»Vision Language Models heben die Interaktion auf eine neue Stufe«

Wie Künstliche Intelligenz mit neuen Sinnesmodalitäten den Menschen in verschiedenen Aufgaben und Situationen noch besser unterstützen kann

Dr. Voit, seit über einem Jahr machen KI-Chatbots Furore – welche Rolle spielt das für Sie im Geschäftsfeld KI und Autonome Systeme?

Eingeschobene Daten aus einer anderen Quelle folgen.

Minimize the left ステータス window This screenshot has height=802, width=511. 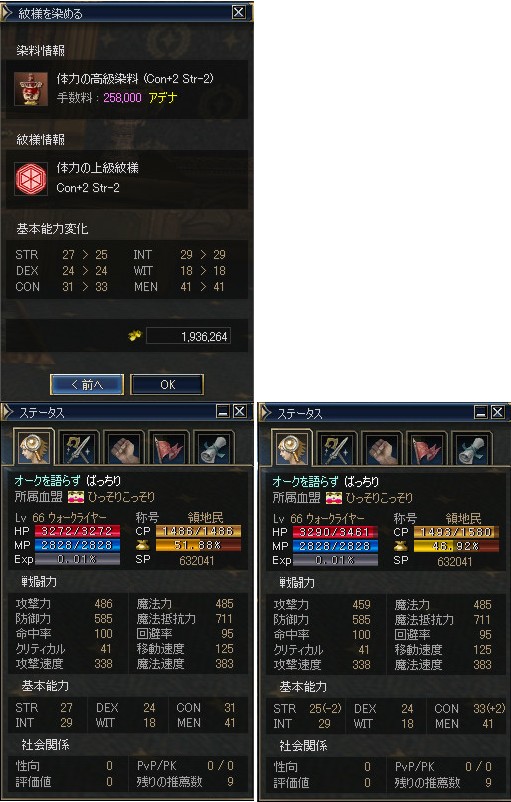[224, 411]
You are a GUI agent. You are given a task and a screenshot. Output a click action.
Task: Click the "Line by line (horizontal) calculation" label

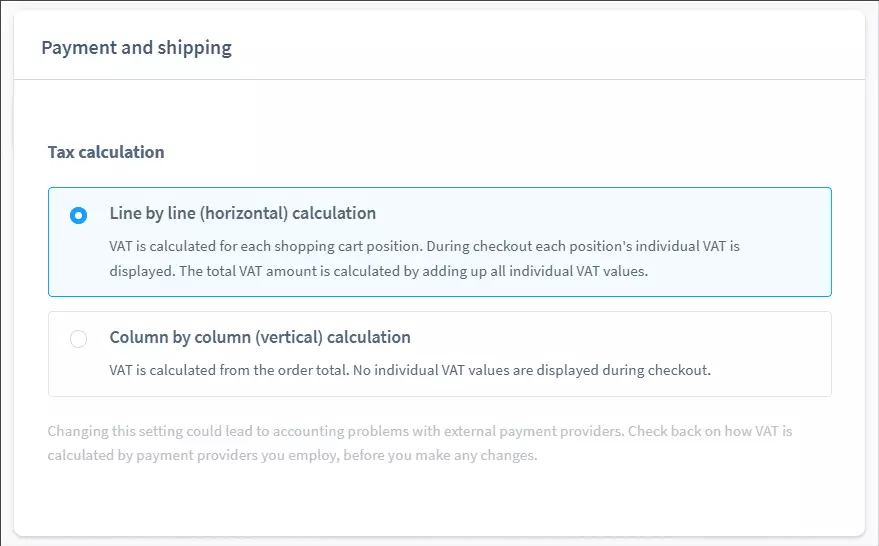(x=242, y=214)
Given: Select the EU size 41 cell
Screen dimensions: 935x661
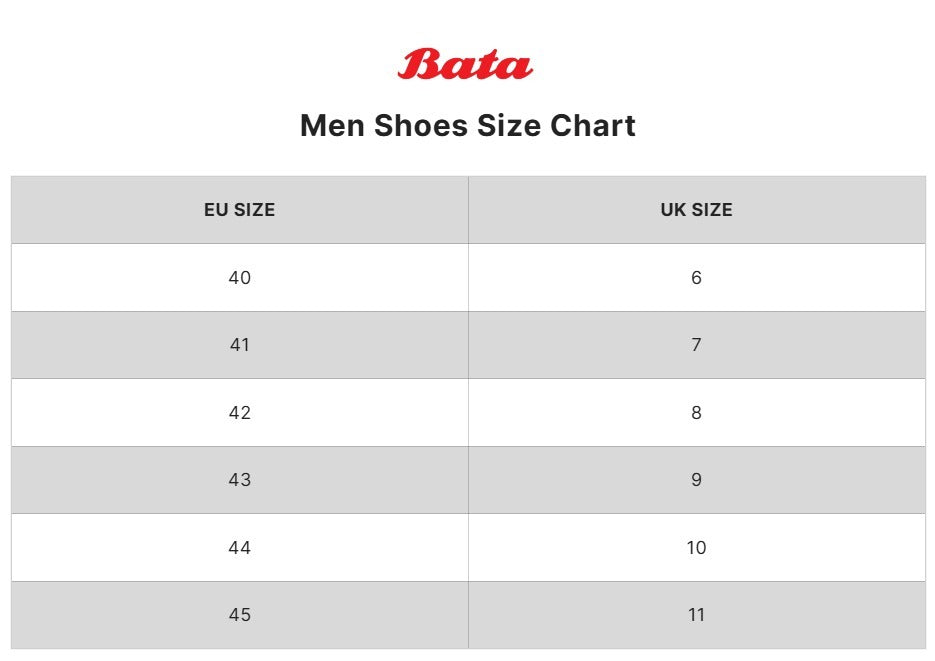Looking at the screenshot, I should [240, 345].
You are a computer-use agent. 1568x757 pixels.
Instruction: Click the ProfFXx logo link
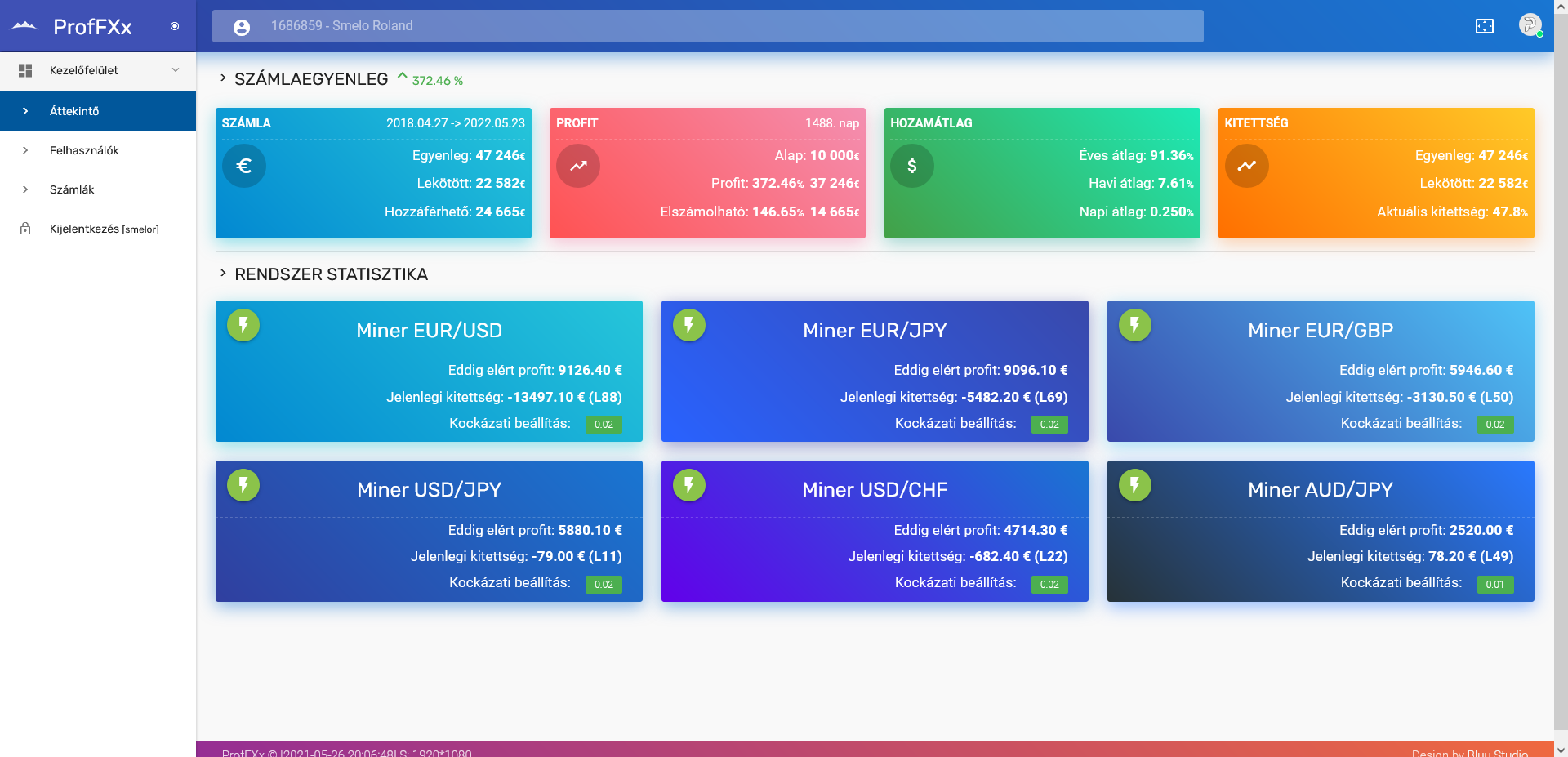pyautogui.click(x=91, y=27)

Michael Voit: Die Basis von ChatGPT und anderen generativen Sprach-KIs sind die sogenannten Large Language Models. Deren Entwicklung und Einsatzmöglichkeiten für unsere Anwendungsdomänen verfolgen wir natürlich genau. Für uns als Institut im Bereich der Bildverarbeitung ist aber besonders interessant, gleich einen Schritt weiter zu gehen und Vision Language Models (VLM) zu betrachten – also KI-Systeme, die sich nicht auf die Modalität Sprache beschränken, sondern visuellen Input mitverarbeiten. Wir beschäftigen uns also, bildlich gesprochen, lieber mit »Chatbots mit Augen« als mit reinen Sprach-Chatbots. Eine solche KI kann Situationen ganzheitlicher erfassen, ähnlich wie ein Mensch verschiedene Sinneseindrücke zu einem holistischen Konzept verbindet. Für uns bietet das die Chance, Assistenzsysteme und ihre Interaktion mit dem Menschen auf eine neue Stufe zu heben.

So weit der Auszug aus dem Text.